# Task instructions:
In the data that follows, find the line containing "Decrease VLAN ID with down arrow"; then quote that line and every line after it, exactly, through the last one.

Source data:
--*--

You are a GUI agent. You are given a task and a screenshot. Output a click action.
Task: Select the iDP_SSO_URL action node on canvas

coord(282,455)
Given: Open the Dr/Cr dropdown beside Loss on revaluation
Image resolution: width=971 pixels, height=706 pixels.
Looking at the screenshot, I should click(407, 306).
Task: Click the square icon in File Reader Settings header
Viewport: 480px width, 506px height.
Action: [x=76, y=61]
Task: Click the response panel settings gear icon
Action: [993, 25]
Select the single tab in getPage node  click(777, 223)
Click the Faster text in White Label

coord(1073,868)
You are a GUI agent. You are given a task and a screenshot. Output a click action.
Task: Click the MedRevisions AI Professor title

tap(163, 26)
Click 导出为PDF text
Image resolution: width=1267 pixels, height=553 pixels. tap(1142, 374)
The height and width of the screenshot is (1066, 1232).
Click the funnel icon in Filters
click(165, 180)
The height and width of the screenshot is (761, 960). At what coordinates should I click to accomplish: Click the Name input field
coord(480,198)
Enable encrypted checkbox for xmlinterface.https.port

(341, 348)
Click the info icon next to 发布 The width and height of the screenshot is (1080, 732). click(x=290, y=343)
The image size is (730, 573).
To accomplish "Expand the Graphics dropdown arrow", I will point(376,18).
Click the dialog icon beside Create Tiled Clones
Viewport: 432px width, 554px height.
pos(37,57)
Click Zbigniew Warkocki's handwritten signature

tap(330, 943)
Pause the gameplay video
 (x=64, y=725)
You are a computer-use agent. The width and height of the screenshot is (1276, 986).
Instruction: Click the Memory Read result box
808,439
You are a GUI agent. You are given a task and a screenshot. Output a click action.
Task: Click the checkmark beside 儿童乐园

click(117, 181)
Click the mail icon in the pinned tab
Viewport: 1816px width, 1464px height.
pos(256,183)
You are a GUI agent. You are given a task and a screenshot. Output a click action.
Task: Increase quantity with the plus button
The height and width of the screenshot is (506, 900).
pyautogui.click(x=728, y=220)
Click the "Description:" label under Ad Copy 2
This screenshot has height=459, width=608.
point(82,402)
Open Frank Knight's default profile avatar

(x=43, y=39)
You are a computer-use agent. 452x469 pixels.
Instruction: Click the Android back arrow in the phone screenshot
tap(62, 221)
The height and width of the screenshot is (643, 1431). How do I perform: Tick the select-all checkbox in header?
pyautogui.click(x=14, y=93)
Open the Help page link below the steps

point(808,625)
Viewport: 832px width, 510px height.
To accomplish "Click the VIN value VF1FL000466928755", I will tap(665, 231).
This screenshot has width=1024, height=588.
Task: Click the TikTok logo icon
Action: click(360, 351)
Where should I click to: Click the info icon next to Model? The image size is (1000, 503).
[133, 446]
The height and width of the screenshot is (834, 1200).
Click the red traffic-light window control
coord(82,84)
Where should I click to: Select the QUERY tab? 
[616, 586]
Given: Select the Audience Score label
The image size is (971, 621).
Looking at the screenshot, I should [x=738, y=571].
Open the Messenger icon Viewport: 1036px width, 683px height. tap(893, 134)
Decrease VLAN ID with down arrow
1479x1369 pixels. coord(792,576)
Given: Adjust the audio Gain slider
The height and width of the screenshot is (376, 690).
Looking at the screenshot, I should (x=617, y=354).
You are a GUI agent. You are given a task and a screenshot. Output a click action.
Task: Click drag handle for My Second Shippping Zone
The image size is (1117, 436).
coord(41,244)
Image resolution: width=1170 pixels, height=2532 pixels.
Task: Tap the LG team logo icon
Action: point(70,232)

--*--

# Response to the exercise:
Decrease VLAN ID with down arrow
1479x1369 pixels. coord(792,576)
Given: Adjust the audio Gain slider
The height and width of the screenshot is (376, 690).
Looking at the screenshot, I should (x=617, y=354).
You are a GUI agent. You are given a task and a screenshot. Output a click action.
Task: Click drag handle for My Second Shippping Zone
The image size is (1117, 436).
coord(41,244)
Image resolution: width=1170 pixels, height=2532 pixels.
Task: Tap the LG team logo icon
Action: point(70,232)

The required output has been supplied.